__AVAILABLE DATA__.
----
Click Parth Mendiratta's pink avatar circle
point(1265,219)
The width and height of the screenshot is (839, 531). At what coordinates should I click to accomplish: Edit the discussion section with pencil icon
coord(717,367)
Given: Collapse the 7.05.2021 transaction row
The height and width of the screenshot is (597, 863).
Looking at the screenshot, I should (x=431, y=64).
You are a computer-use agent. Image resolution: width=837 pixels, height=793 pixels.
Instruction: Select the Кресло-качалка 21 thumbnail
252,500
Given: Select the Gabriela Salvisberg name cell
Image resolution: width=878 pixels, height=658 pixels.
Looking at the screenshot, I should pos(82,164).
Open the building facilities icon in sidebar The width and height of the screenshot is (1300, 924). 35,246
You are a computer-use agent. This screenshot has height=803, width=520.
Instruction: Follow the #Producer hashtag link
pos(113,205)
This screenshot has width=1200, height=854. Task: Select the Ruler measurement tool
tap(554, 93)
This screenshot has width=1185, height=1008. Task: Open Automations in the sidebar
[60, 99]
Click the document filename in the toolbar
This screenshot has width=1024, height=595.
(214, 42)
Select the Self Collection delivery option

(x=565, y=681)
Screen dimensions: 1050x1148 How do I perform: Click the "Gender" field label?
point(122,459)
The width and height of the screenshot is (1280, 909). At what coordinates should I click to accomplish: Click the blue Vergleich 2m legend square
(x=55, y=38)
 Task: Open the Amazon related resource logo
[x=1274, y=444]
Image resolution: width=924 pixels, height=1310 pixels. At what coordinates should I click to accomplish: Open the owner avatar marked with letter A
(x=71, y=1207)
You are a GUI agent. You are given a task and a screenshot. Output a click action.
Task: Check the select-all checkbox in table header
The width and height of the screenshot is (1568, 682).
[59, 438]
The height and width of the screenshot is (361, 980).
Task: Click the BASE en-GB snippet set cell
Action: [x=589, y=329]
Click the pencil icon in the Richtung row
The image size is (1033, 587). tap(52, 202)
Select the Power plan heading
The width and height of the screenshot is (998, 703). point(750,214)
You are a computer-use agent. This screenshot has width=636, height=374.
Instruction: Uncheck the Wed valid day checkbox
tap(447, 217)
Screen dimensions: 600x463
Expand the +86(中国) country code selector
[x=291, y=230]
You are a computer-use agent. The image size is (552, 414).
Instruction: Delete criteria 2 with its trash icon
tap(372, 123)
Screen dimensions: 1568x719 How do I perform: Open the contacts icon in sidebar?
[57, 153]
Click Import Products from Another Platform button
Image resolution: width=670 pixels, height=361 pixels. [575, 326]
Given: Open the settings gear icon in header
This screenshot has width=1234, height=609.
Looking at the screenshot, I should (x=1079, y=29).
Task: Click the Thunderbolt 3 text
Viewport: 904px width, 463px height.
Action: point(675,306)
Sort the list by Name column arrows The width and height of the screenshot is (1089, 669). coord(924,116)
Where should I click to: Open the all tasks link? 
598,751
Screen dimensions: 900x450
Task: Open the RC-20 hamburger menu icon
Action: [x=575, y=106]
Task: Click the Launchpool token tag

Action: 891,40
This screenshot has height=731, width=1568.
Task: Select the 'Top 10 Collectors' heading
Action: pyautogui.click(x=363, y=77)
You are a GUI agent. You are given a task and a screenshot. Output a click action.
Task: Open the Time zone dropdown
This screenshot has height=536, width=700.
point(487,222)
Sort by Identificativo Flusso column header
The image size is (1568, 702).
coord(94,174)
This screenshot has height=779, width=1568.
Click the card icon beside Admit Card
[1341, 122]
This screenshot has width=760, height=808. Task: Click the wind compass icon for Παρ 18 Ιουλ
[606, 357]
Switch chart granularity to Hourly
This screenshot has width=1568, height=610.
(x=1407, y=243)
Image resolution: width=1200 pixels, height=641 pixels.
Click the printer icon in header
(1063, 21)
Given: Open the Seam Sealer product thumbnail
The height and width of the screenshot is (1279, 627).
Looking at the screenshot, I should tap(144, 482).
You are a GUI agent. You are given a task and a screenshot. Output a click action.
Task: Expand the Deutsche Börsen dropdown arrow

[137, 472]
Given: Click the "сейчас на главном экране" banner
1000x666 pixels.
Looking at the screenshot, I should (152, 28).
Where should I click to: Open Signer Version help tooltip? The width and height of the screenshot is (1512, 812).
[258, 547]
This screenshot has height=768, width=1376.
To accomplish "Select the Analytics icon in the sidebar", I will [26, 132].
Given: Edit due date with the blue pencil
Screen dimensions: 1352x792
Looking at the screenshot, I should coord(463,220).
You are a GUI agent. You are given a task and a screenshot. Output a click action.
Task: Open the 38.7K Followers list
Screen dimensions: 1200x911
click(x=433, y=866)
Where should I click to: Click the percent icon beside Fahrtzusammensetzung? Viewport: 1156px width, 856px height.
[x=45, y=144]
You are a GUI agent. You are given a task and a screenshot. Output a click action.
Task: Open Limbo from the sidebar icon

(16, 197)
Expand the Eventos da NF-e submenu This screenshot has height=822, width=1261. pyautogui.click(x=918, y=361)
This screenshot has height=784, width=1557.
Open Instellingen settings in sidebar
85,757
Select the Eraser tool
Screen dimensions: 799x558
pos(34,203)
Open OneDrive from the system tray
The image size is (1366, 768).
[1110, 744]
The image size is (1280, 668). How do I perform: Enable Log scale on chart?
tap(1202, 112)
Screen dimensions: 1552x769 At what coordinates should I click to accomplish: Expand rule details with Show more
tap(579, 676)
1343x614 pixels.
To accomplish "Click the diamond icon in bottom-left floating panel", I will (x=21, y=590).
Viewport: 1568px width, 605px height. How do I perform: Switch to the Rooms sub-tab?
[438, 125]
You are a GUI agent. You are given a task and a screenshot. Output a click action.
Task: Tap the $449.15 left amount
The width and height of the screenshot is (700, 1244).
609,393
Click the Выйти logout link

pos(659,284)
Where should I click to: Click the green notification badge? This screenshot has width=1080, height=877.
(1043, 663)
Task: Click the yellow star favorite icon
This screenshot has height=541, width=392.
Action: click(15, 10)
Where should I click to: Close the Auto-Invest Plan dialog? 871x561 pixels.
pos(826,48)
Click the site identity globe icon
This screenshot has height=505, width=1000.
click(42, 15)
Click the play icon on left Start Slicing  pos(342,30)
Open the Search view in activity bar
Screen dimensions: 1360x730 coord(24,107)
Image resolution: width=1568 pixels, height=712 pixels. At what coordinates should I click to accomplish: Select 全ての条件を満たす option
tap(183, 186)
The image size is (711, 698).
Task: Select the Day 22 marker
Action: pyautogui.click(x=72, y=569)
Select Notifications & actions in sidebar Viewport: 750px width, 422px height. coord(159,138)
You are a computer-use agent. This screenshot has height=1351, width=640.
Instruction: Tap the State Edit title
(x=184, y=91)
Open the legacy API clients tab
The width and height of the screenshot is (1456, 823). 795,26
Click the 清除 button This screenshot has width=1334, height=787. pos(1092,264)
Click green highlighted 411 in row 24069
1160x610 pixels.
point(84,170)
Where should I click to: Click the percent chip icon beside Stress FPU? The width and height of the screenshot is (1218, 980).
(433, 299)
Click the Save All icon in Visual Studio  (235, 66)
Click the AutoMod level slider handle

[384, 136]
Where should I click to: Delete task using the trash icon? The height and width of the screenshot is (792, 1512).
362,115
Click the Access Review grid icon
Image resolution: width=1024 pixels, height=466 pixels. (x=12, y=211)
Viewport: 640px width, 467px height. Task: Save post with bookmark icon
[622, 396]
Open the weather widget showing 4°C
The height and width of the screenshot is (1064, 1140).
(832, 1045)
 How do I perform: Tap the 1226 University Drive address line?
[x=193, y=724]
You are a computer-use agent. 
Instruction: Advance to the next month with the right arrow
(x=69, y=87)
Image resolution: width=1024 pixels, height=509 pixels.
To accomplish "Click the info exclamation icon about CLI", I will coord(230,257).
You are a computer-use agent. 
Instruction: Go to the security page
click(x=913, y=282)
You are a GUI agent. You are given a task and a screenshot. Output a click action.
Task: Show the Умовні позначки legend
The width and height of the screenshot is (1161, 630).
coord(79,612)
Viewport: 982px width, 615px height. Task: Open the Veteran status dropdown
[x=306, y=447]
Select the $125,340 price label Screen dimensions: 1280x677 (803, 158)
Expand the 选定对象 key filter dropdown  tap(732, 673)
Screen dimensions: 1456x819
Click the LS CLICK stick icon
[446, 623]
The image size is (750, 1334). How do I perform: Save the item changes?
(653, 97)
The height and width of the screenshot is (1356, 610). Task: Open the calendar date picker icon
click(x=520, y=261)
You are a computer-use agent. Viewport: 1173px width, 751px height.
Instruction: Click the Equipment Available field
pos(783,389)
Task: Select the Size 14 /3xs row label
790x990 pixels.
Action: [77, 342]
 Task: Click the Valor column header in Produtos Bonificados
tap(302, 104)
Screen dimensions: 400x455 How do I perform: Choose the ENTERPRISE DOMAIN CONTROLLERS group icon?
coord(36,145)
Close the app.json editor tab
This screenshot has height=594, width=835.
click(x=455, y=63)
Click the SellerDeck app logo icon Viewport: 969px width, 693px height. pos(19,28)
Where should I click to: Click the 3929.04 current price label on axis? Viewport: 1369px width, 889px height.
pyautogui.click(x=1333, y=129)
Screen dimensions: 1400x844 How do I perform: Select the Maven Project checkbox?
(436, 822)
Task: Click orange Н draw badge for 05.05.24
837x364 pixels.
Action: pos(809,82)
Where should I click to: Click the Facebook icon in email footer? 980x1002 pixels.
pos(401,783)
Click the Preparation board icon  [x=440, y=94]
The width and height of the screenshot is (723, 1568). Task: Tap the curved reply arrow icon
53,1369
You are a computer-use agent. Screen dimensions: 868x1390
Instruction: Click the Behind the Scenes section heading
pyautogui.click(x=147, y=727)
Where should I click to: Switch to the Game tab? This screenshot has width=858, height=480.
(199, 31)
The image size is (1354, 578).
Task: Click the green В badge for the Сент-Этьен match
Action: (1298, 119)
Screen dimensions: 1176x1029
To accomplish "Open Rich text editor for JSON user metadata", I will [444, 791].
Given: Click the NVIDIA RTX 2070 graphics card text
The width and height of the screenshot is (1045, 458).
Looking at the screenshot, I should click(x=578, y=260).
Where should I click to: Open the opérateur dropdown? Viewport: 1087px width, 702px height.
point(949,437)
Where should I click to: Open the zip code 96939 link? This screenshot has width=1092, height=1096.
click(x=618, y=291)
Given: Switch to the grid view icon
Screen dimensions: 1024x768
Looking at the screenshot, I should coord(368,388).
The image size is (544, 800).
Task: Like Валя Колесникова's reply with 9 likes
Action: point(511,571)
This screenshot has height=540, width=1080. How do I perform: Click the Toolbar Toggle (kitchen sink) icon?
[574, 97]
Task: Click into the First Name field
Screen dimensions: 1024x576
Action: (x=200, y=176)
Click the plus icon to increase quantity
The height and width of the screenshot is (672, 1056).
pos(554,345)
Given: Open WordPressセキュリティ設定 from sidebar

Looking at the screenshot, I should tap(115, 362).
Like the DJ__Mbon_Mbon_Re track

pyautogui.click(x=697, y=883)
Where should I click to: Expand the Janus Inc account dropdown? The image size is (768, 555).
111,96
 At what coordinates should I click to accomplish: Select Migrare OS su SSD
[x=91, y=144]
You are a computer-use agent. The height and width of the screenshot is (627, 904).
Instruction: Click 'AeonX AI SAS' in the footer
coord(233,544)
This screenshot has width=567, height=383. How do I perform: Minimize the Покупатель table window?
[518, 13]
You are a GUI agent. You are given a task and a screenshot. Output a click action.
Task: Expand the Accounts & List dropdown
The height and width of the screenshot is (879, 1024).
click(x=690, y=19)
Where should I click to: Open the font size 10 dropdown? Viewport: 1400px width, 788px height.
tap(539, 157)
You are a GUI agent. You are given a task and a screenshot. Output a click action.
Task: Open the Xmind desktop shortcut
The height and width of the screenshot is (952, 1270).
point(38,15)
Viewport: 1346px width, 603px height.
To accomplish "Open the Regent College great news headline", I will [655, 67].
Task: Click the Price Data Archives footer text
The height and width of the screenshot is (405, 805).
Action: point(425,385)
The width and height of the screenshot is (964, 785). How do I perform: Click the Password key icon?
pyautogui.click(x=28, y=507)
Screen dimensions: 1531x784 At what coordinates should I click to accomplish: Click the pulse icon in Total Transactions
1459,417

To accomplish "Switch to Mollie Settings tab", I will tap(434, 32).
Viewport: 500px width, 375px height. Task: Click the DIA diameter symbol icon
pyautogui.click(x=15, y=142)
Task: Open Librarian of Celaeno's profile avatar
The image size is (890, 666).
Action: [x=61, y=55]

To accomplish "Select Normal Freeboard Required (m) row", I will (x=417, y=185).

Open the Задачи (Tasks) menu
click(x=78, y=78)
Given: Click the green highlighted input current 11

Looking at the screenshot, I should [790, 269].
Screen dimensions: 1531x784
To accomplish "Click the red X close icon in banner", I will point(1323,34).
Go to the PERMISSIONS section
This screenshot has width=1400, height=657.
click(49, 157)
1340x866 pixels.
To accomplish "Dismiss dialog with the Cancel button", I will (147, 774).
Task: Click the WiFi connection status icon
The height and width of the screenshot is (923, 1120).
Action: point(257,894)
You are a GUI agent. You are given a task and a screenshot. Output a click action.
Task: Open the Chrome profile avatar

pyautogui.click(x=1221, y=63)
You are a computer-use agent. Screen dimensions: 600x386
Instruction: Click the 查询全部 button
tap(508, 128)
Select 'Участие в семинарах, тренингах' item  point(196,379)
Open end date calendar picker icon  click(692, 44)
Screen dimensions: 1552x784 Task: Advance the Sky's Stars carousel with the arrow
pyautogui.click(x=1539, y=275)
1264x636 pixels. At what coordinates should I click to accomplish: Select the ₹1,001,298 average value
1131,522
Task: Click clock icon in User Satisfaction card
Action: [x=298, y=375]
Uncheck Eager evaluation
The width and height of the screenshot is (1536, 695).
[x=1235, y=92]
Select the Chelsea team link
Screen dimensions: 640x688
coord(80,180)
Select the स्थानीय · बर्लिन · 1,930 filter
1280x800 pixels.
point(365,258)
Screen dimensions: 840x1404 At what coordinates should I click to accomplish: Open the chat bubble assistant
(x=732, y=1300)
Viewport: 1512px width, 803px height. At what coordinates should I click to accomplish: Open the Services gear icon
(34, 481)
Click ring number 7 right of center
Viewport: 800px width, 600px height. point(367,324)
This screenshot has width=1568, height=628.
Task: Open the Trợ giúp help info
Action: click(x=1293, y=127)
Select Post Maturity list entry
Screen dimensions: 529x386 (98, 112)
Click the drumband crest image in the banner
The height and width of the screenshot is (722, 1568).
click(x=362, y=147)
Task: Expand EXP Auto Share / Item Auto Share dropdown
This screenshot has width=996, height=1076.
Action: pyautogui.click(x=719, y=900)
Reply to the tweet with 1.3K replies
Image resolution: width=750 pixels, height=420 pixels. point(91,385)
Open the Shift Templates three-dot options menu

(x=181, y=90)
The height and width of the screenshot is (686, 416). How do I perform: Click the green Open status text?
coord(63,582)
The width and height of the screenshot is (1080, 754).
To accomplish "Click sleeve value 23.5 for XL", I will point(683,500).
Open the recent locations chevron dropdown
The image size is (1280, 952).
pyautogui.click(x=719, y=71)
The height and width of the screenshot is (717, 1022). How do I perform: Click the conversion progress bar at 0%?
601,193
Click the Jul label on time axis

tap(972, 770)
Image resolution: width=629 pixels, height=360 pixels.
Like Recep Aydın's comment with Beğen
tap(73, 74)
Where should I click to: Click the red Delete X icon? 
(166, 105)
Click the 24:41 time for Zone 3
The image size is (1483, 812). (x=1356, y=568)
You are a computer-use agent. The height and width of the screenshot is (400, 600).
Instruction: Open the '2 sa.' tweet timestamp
----
__WHAT YOU HAVE TO DO__.
Your reply must be one number, namely the count of lines above that hold the string "computer".

__SOLUTION FOR THIS EXERCISE__.
12